[Stored items]

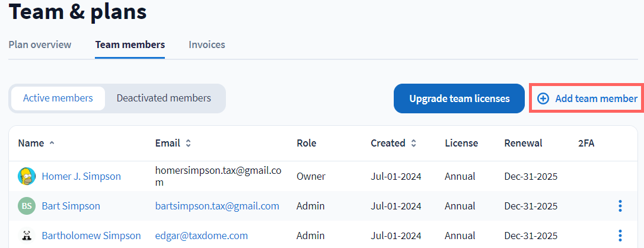The height and width of the screenshot is (248, 644).
Task: Click edgar@taxdome.com email link
Action: pyautogui.click(x=201, y=236)
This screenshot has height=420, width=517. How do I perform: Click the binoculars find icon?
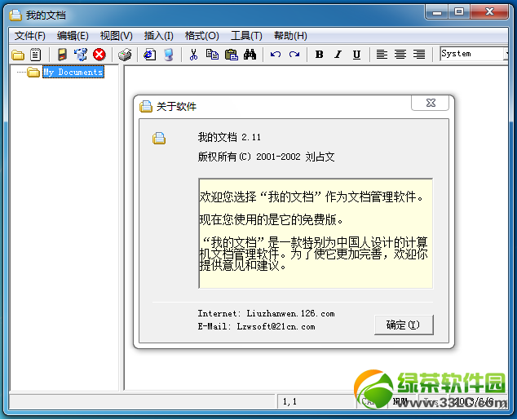tap(250, 55)
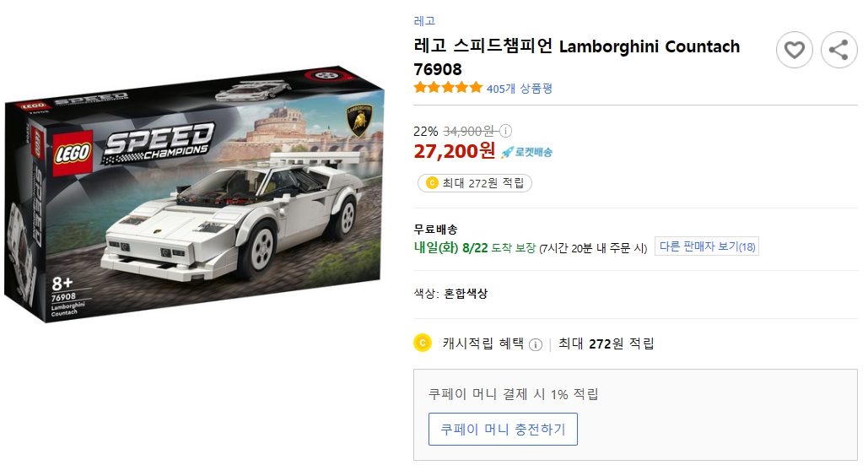This screenshot has width=868, height=476.
Task: Click the 내일(화) 8/22 도착 보장 text
Action: pos(474,247)
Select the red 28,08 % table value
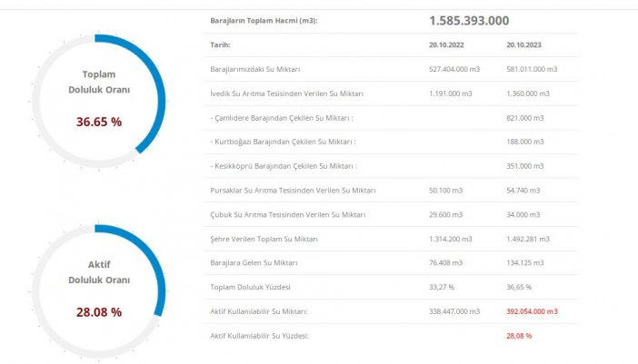This screenshot has height=364, width=638. click(x=519, y=336)
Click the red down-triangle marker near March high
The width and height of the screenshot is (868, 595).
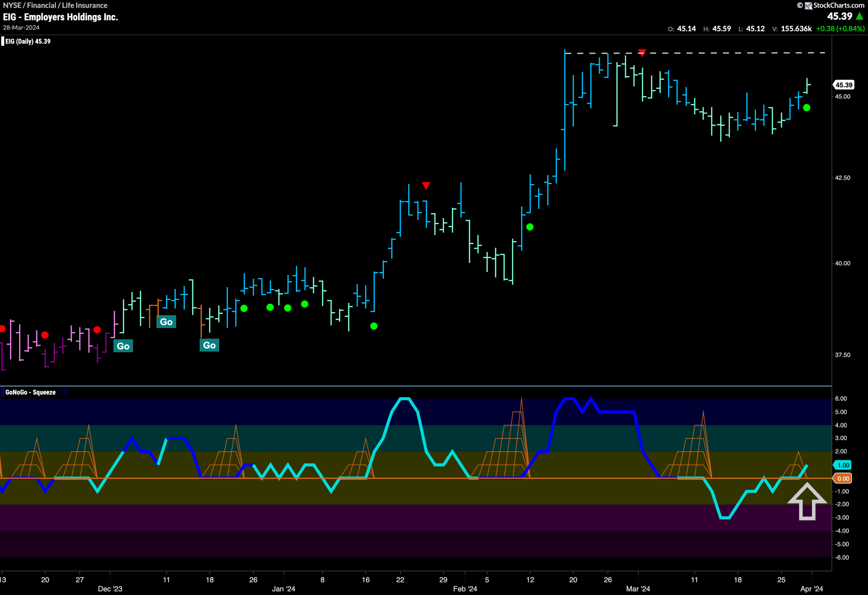pyautogui.click(x=642, y=53)
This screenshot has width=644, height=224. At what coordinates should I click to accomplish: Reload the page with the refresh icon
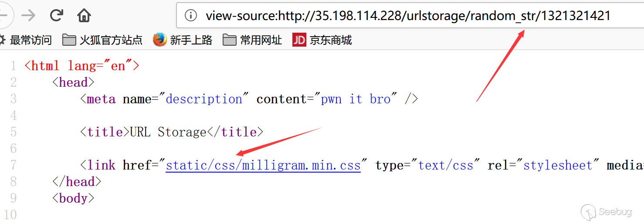tap(57, 16)
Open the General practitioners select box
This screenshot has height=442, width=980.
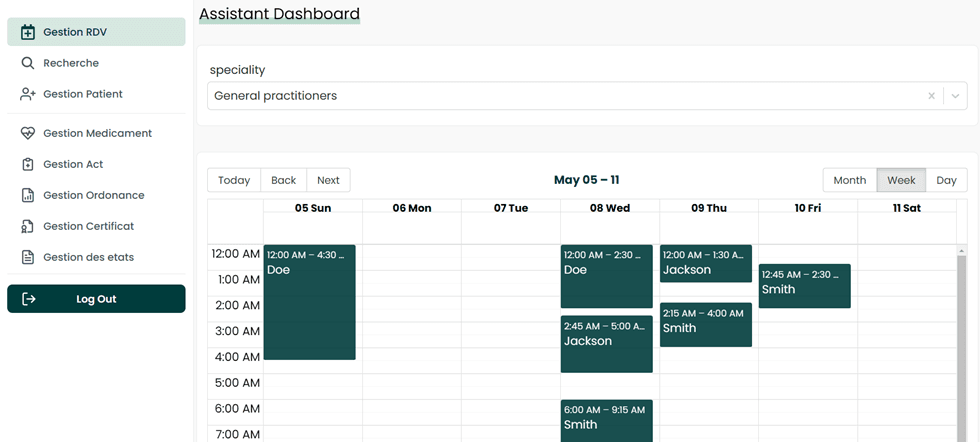(x=560, y=96)
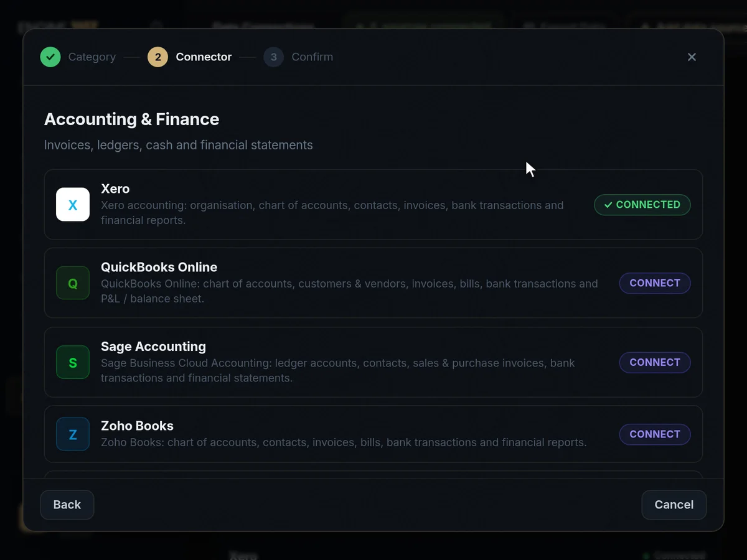Select the step 3 Confirm circle
Image resolution: width=747 pixels, height=560 pixels.
[273, 57]
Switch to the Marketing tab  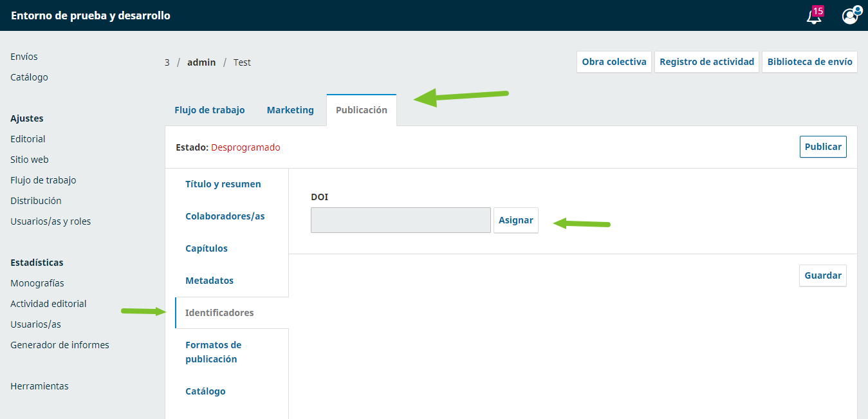(290, 110)
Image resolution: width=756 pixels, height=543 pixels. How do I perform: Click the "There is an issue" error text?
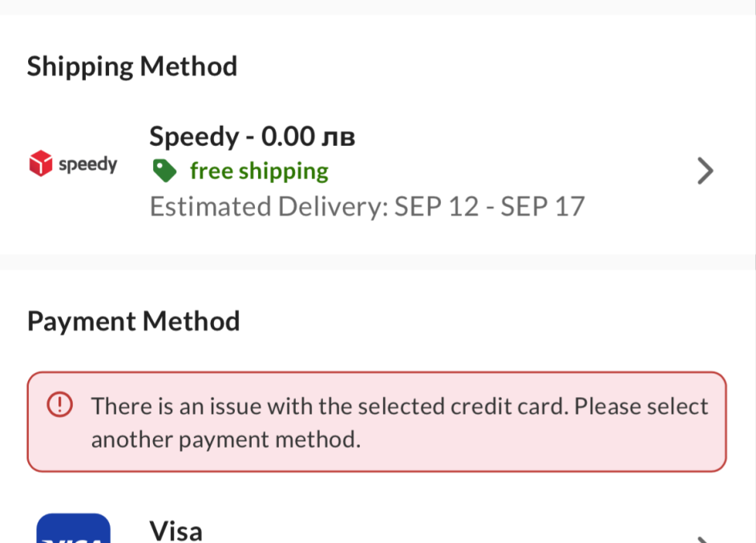coord(176,406)
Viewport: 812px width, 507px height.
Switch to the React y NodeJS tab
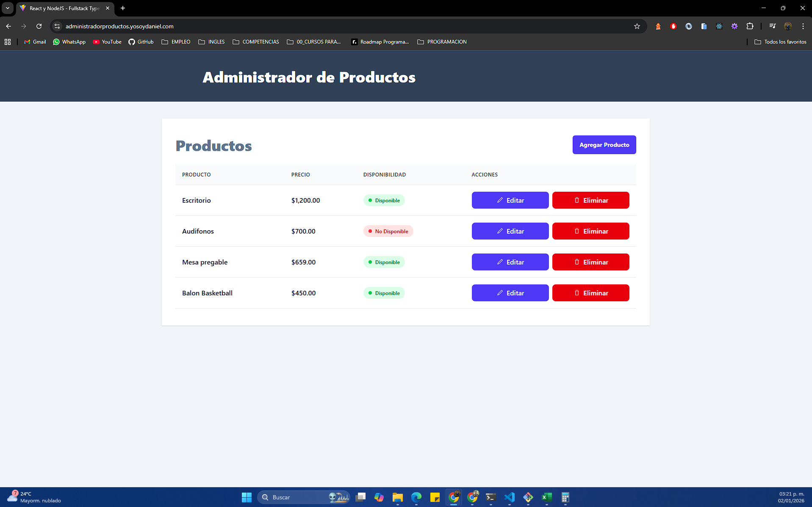[64, 8]
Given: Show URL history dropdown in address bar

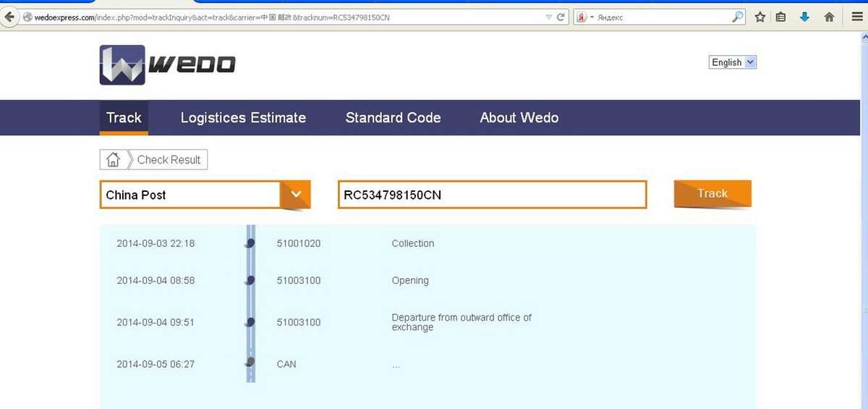Looking at the screenshot, I should point(548,17).
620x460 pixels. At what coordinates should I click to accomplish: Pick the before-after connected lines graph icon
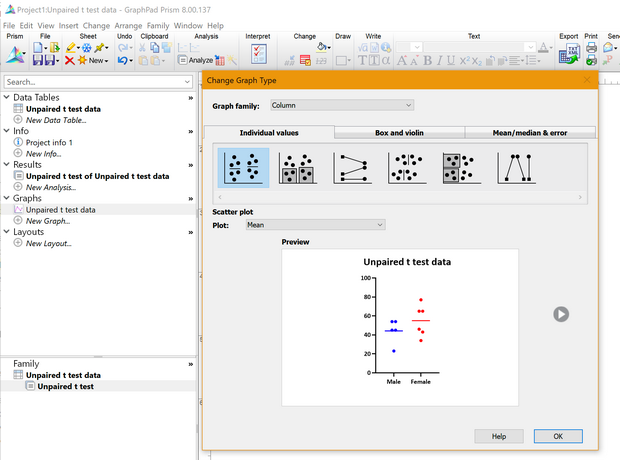(x=352, y=167)
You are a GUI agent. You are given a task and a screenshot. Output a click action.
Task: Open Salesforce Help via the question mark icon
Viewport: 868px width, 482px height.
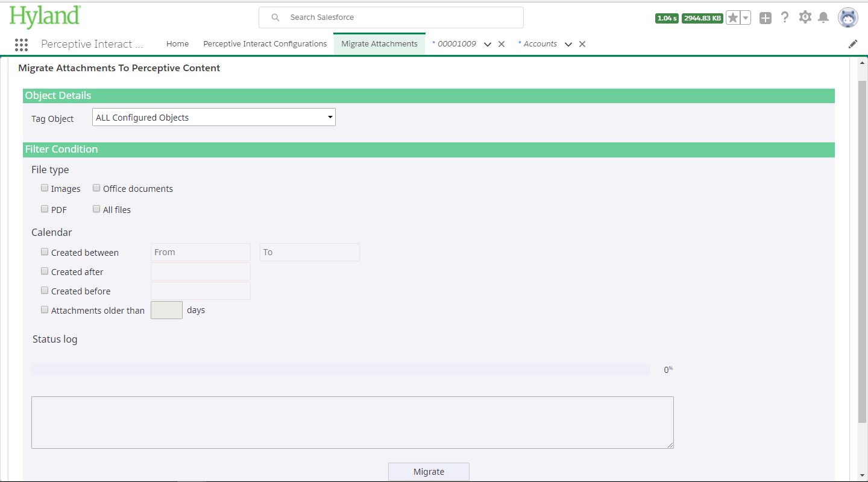785,17
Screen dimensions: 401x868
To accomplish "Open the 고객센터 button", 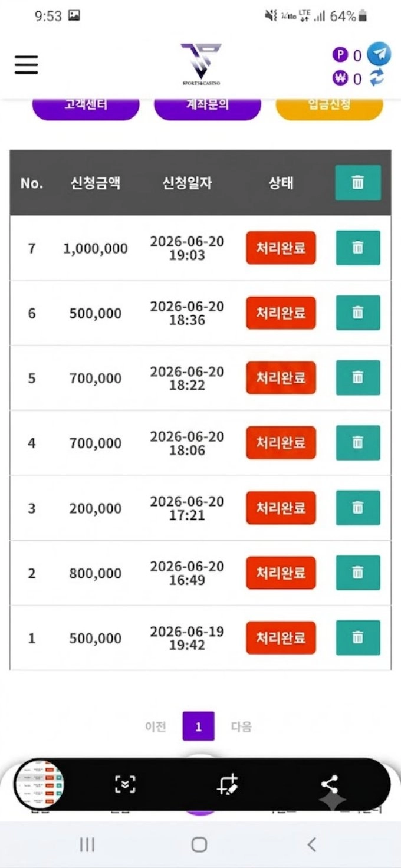I will pos(86,107).
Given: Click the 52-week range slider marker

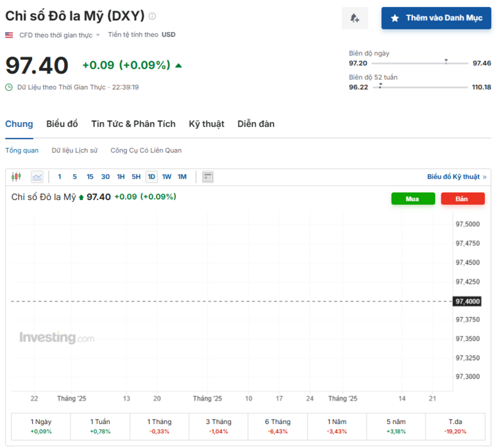Looking at the screenshot, I should 380,85.
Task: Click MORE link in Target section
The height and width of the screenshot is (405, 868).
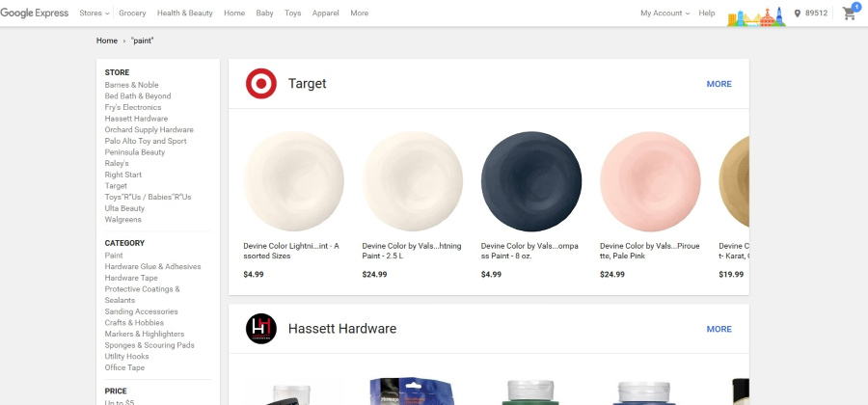Action: click(x=719, y=84)
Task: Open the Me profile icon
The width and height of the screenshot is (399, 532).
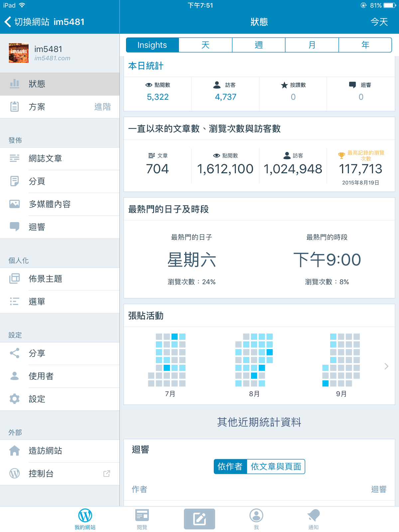Action: coord(256,516)
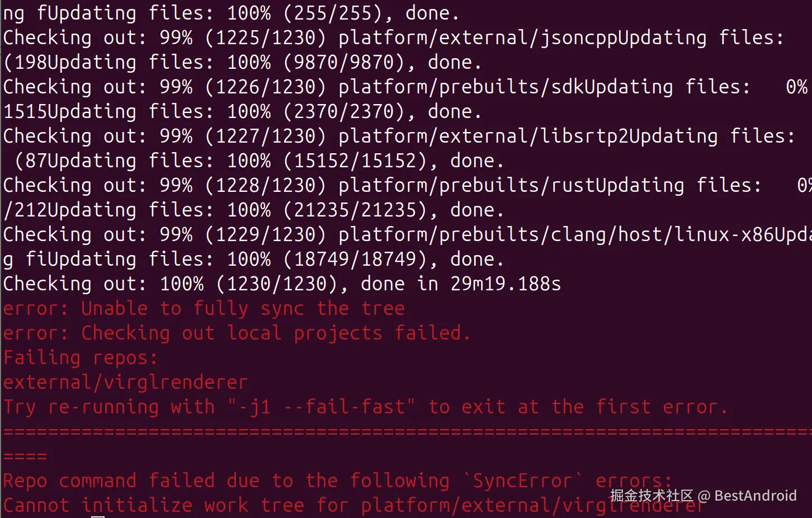Image resolution: width=812 pixels, height=518 pixels.
Task: Click the '(18749/18749)' progress count
Action: 360,259
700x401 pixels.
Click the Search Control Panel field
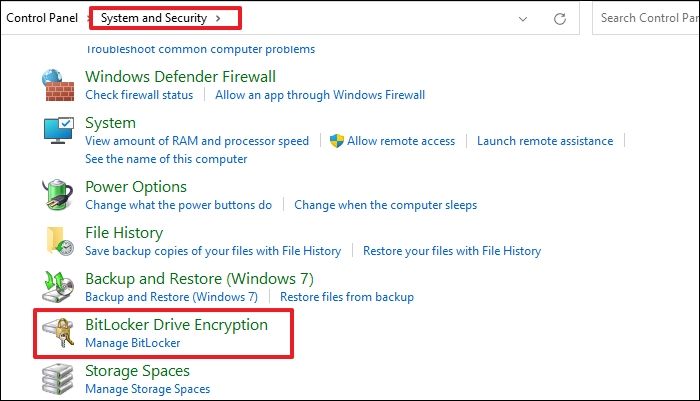[x=648, y=18]
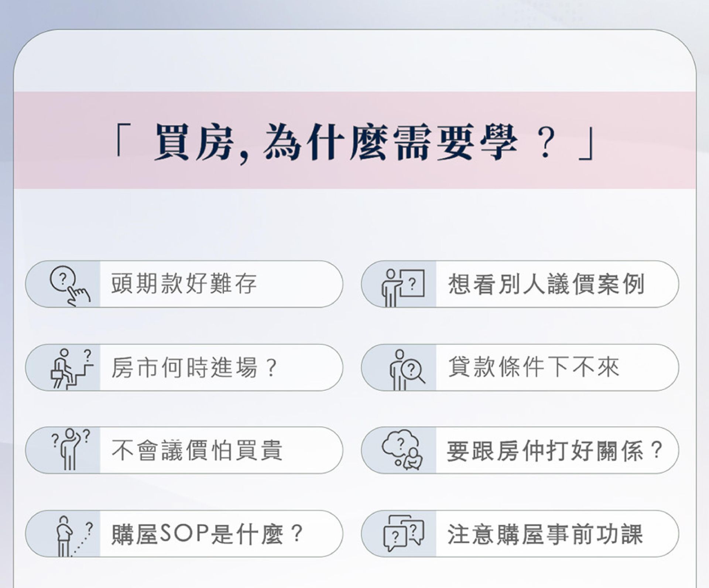The image size is (709, 588).
Task: Click the person climbing stairs icon
Action: click(71, 369)
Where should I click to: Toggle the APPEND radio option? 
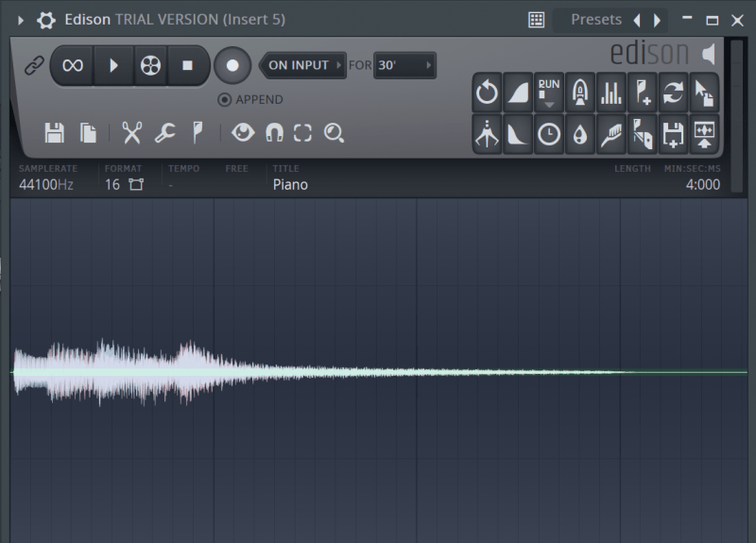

→ Assignment
Without the pictures, retype exactly the lines from the one that holds "Task: Open the Me profile icon" to the last line of the data above, both of them included.

→ Solution to the exercise
Task: Open the Me profile icon
The width and height of the screenshot is (399, 532).
Action: coord(256,516)
Image resolution: width=812 pixels, height=518 pixels.
Task: Click the '(18749/18749)' progress count
Action: 360,259
700x401 pixels.
Click the Search Control Panel field
[x=648, y=18]
The image size is (709, 588).
Task: Click the person climbing stairs icon
Action: click(71, 369)
Where should I click to: Toggle the APPEND radio option? 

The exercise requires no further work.